» REQUIRED TASK 1:
Print the part of the rate constant problem starting at "The Arrhenius equation is" and ending at "this transformed equation.", word for word.

The rate constant of a first-order reaction is \(4.60 \times\) \(10^{-4} \mathrm{~s}^{-1}\) at \(350^{\circ} \mathrm{C} .\) If the activation energy is \(104 \mathrm{~kJ} /\) mol, calculate the temperature at which its rate constant is \(8.80 \times 10^{-4} \mathrm{~s}^{-1}\)

Short Answer

Expert verified
The temperature at which the rate constant is \(8.80 \times 10^{-4} s^{-1}\) is approximately \(533 °C\).

Step by step solution

01

Understand the Arrhenius equation

The Arrhenius equation is \(k=Ae^{-Ea/RT}\) where \(k\) is the rate constant, \(A\) is the frequency factor, \(Ea\) is the activation energy, \(R\) is the universal gas constant, and \(T\) is the temperature. Taking the natural logarithm on both sides, it becomes \(ln k = ln A - Ea/RT\). We will make use of this transformed equation.

» RECORDS SHOWN:
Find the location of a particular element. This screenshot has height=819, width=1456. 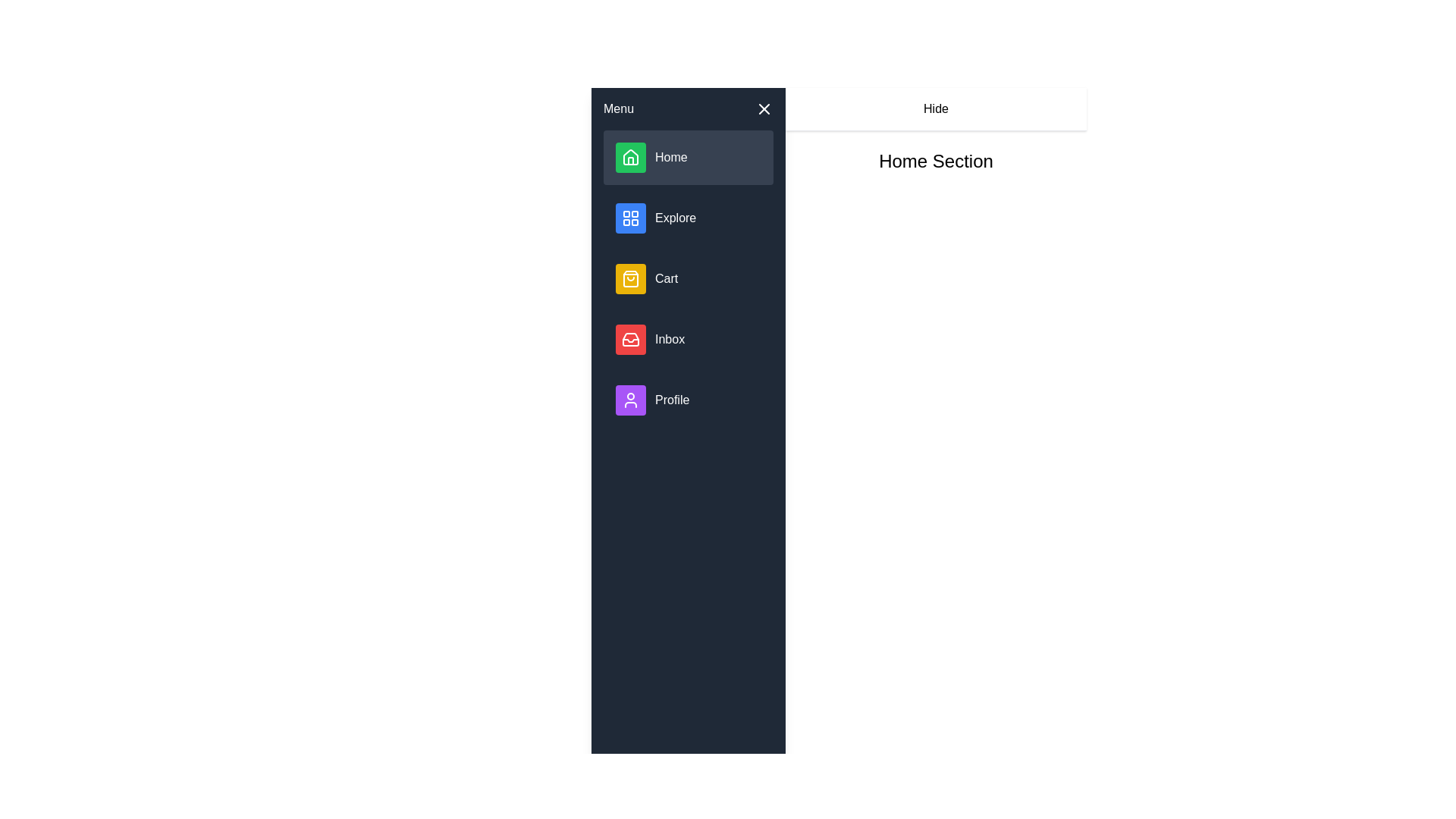

the yellow square-shaped icon featuring a shopping bag in the left-side vertical menu, located within the third segment labeled 'Cart' is located at coordinates (630, 278).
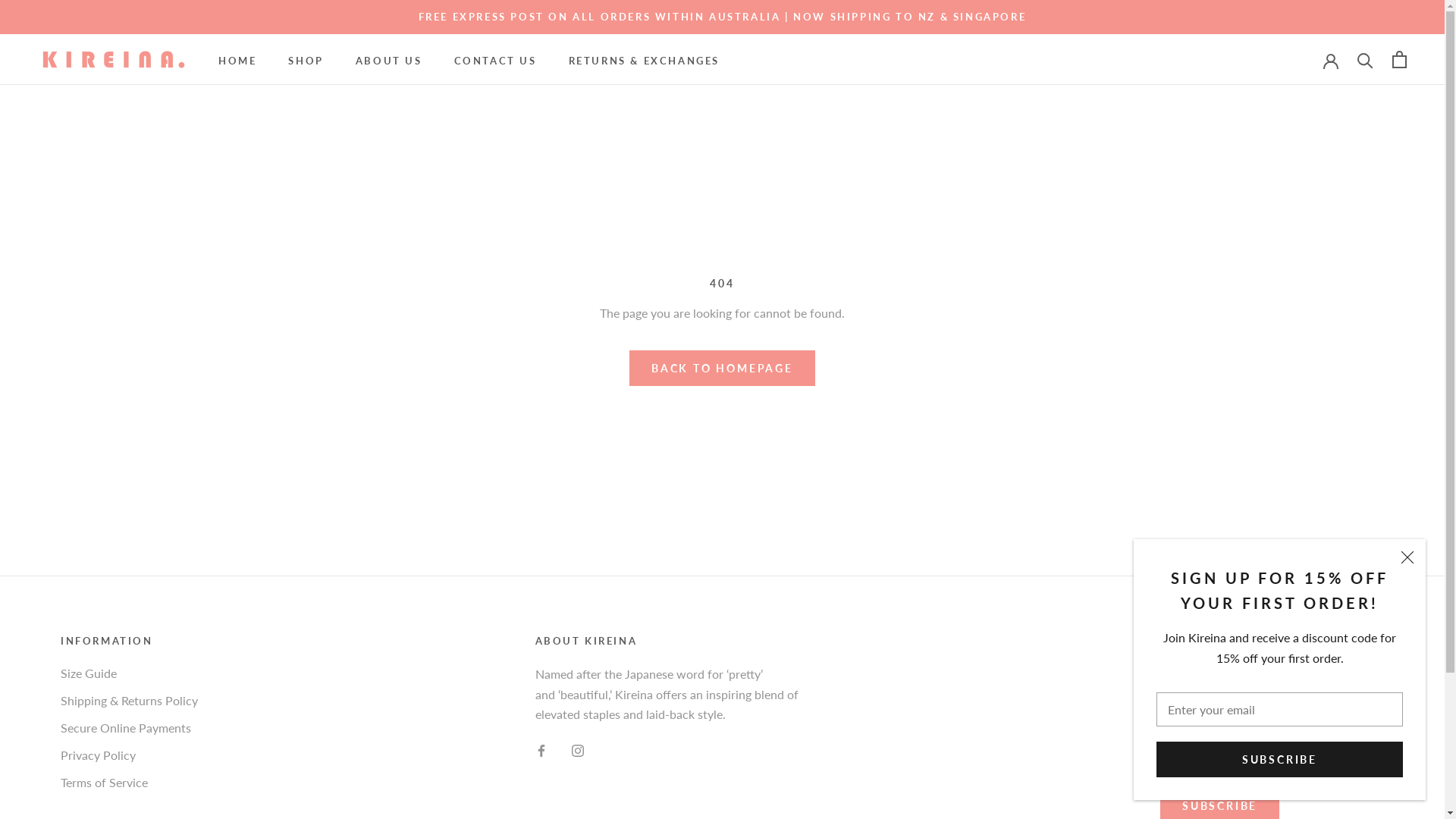 This screenshot has height=819, width=1456. What do you see at coordinates (495, 60) in the screenshot?
I see `'CONTACT US` at bounding box center [495, 60].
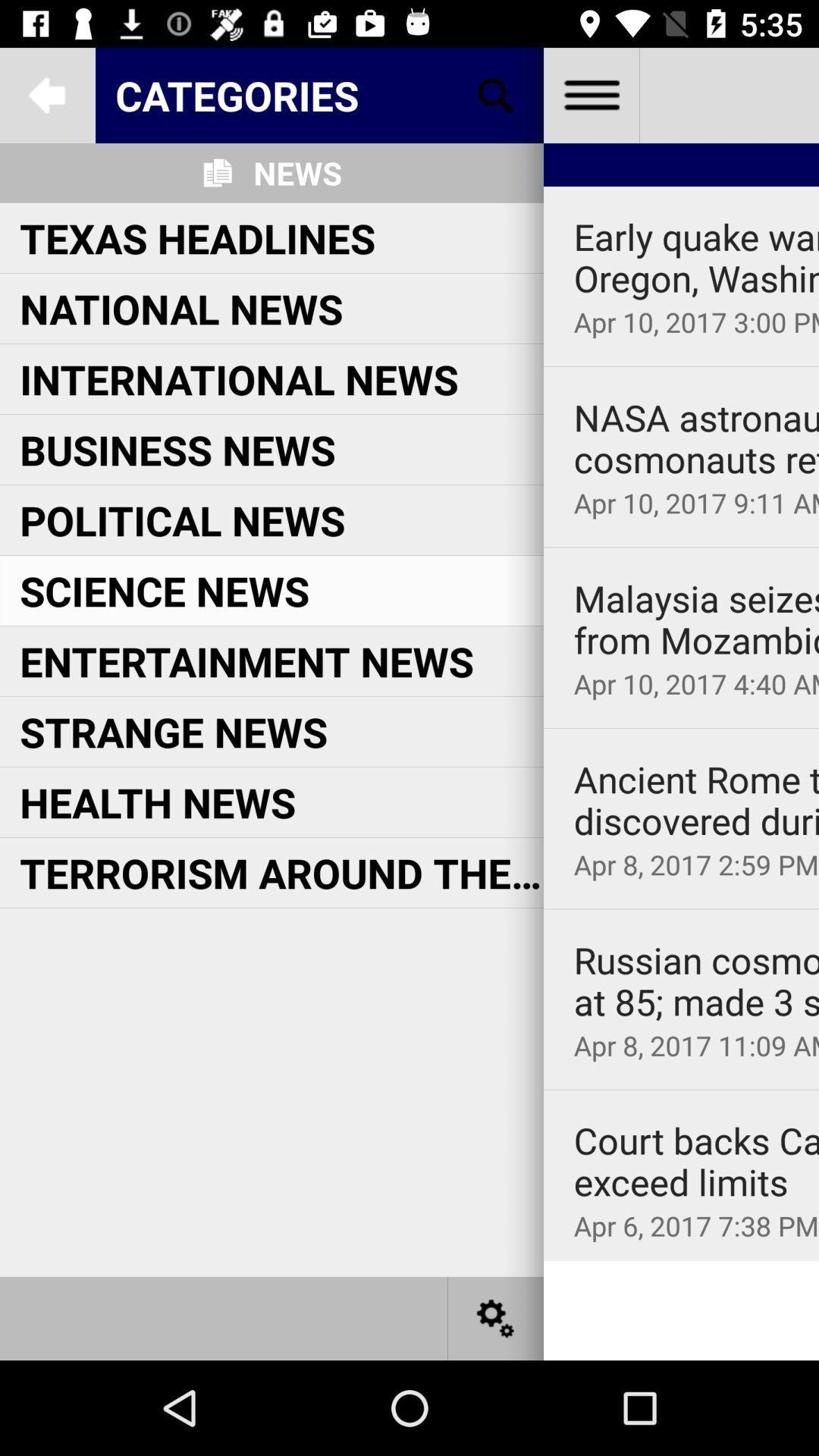  What do you see at coordinates (496, 94) in the screenshot?
I see `the search icon` at bounding box center [496, 94].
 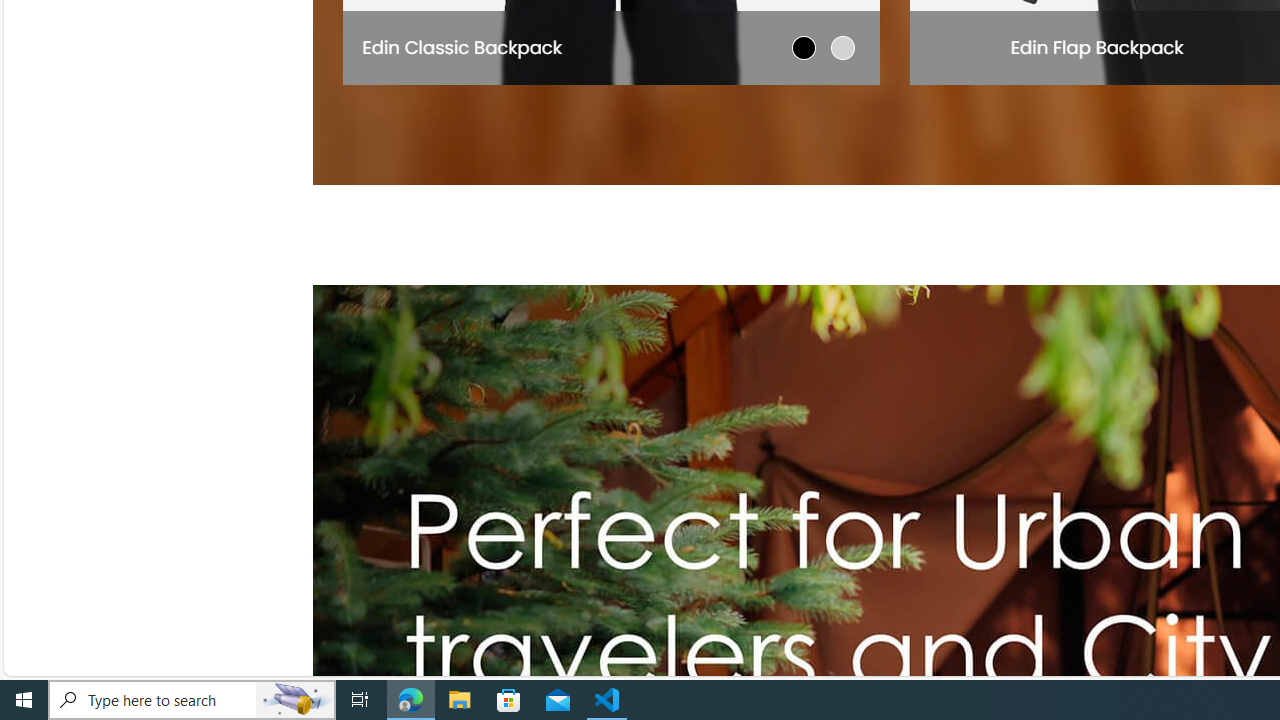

» REQUIRED TASK 2:
Output every line of the records above word for word, leaving out the pictures.

» CORRECT RESPONSE 1:
The Arrhenius equation is \(k=Ae^{-Ea/RT}\) where \(k\) is the rate constant, \(A\) is the frequency factor, \(Ea\) is the activation energy, \(R\) is the universal gas constant, and \(T\) is the temperature. Taking the natural logarithm on both sides, it becomes \(ln k = ln A - Ea/RT\). We will make use of this transformed equation.

» CORRECT RESPONSE 2:
Find the location of a particular element. This screenshot has height=819, width=1456. 

the yellow square-shaped icon featuring a shopping bag in the left-side vertical menu, located within the third segment labeled 'Cart' is located at coordinates (630, 278).
 This screenshot has height=819, width=1456. What do you see at coordinates (495, 60) in the screenshot?
I see `'CONTACT US` at bounding box center [495, 60].
  What do you see at coordinates (496, 94) in the screenshot?
I see `the search icon` at bounding box center [496, 94].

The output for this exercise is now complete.